Il risultato del referendum di domenica 4 dicembre, se non altro, ha fatto un po’ di pulizia. Le nostre conversazioni, letture e interazioni sui social network non saranno più imbrattate di ragionamenti e ipotesi su complicati meccanismi di diritto costituzionale dei quali pochi possono dire (onestamente) di aver capito qualcosa. Restano i dubbi su che fine faranno le tante riforme cominciate e ora lasciate a metà dal governo dimissionario, su tutte quella per il terzo settore. A seconda degli scenari che si delineeranno nei prossimi giorni, difficili da prevedere nonostante il proliferare di “voci” e “retroscena” (l’imbrattamento cambia argomenti, ma non si ferma mai), si capirà se il governo che sarà nominato avrà la volontà e le competenze per continuare a far girare i meccanismi innescati dall’esecutivo guidato da Matteo Renzi.
Se fosse nominato un governo “di scopo”, incaricato solo di ridefinire il sistema elettorale (di cui ormai si è perso il libretto d’istruzioni), probabilmente molte cose su cui si è molto discusso ma poco si è fatto verrebbero nuovamente azzerate. Come scrive Carlo Mazzini sul suo blog, l’unica norma che ha raggiunto nel suo iter una sorta di “punto di non ritorno” è quella sul servizio civile: «Diciamo che la possibilità che questo schema di decreto possa diventare legge entro il 2016 sono al 50 per cento. Infatti le Commissioni dovranno esprimere parere (rispetto al quale il Governo potrà o meno accogliere eventuali proposte migliorative) e successivamente il Governo si riunirà e delibererà di conseguenza. Dopo ci sono i tempi tecnici di pubblicazione in Gazzetta ufficiale che variano per ragioni a me del tutto sconosciute. Nonostante il Governo Renzi abbia finito la sua esperienza bastonato dal voto referendario, in relazione all’esito di questo decreto legislativo nulla dovrebbe cambiare. O a fine anno – in extremis – o all’inizio del prossimo anno, il decreto sul servizio civile vedrà la luce».

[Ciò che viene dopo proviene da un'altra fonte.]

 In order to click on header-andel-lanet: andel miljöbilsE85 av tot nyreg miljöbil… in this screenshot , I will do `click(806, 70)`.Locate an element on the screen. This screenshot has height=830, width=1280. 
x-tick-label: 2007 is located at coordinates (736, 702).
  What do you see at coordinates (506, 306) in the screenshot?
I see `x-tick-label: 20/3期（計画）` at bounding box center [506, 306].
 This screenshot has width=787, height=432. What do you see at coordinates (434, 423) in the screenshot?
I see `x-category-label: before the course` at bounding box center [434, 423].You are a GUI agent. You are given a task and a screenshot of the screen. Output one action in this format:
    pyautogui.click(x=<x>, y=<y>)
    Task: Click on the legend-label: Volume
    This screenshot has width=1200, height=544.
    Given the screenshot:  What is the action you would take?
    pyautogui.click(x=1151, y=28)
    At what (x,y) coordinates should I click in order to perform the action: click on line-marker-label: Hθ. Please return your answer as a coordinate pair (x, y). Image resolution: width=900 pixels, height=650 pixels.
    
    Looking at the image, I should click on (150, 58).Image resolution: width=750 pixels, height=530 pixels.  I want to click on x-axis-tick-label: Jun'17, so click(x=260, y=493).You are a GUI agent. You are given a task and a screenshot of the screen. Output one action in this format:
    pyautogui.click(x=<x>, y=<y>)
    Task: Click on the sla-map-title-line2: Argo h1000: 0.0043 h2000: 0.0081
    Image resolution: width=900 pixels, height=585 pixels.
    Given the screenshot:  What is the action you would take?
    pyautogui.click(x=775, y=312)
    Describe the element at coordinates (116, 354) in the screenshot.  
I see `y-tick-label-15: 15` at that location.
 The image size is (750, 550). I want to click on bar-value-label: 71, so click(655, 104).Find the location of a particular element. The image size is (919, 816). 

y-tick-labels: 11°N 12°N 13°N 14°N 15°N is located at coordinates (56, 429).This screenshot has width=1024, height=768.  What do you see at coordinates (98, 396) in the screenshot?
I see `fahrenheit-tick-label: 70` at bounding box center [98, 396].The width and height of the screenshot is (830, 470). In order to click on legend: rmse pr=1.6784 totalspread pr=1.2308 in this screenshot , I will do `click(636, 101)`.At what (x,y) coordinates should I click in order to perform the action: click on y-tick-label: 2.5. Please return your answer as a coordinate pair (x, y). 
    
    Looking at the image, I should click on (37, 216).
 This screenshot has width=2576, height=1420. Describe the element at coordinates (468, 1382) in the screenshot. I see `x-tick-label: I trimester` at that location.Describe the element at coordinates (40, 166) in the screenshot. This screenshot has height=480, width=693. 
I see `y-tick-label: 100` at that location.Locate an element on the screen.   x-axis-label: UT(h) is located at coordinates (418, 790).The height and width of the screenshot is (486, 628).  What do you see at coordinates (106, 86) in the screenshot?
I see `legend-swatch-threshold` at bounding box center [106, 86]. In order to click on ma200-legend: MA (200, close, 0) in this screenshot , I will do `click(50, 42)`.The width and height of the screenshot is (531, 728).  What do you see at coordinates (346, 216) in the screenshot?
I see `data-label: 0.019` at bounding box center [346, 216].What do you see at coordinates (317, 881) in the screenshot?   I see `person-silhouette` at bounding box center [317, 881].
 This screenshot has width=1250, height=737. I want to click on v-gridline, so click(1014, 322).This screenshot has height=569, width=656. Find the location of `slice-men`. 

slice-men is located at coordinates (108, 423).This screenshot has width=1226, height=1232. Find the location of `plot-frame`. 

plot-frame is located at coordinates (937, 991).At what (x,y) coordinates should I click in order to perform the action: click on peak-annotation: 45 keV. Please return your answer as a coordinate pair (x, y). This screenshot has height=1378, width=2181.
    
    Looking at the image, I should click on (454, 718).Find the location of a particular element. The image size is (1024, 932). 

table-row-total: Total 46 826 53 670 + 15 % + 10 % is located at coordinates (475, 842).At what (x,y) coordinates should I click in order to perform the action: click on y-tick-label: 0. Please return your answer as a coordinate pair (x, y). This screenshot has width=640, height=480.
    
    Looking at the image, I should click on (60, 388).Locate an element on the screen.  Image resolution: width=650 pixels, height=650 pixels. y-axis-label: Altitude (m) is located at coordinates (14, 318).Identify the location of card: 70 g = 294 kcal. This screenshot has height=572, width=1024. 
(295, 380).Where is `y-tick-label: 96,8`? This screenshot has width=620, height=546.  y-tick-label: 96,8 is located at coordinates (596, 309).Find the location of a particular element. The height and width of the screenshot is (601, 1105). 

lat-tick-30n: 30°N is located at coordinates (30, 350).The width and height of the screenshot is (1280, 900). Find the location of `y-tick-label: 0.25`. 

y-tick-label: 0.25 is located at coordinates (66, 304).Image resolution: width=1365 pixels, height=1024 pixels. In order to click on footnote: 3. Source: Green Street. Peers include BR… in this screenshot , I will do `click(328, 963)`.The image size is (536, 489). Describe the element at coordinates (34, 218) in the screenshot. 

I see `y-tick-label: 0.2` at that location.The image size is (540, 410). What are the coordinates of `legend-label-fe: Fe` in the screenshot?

Su molte altre cose (5 per mille, impresa sociale, fisco del non profit, registro unico) la parola spetta al nuovo esecutivo, ma nessuno può dire quale sarà l’esito della vicenda. Si noterà una discrepanza tra quanto scriviamo e quanto dichiarato da Renzi nel suo discorso di commiato. L’ex presidente del Consiglio ha infatti elencato la riforma del terzo settore nella lista delle cose fatte dal governo, quando in realtà esso è arrivato solo all’approvazione della legge delega: «Senza decreti legislativi – scrive ancora Mazzini –, sulla realtà dei fatti quella legge ha il peso specifico di un moscerino sul parabrezza». Dopo tanto parlare, non c’è dunque nessuna garanzia che tali propositi abbiano un futuro. «Quello che non sappiamo è se il Governo post-Renzi di questa legislatura avrà voglia di cimentarsi su questi temi, se cioè ci saranno le condizioni politiche per farlo». La tentazione di fare previsioni è forte, ed è anche normale assecondarla, perché senza immaginare scenari futuri è impossibile continuare a ragionare su argomenti importanti.
Per concludere questa piccola riflessione laterale rispetto al referendum, ciò che ci auguriamo è che si mettano da parte in fretta lacrime e champagne, e che ci si metta realmente al lavoro, in fretta, per dare un progetto di governo a questo Paese. Non ci interessa (è ovvio, ma lo ripetiamo) il colore politico del governo che verrà, perché l’Italia ha innanzitutto bisogno di essere governata. La normale dialettica politica ormai da anni è diventata litigiosità inconciliabile, e quelli che un tempo si chiamavano avversari oggi sono nemici. Questa votazione ha portato una strano temporaneo ricompattamento, che ha visto la Lega Nord votare come l’Anpi, la destra come la sinistra-a-sinistra-del-Pd, ecc. Il punto è che la complessità e la stratificazione di questa campagna referendaria, nella cabina elettorale, si riducevano a due caselle con scritto Sì e No: ai meccanismi istituzionali non interessa quali motivazioni ci siano dietro alla scelta, entusiasta o sofferta che sia. Va bene, chiudiamola qui, pensiamo ad altro, perché bisogna fare presto.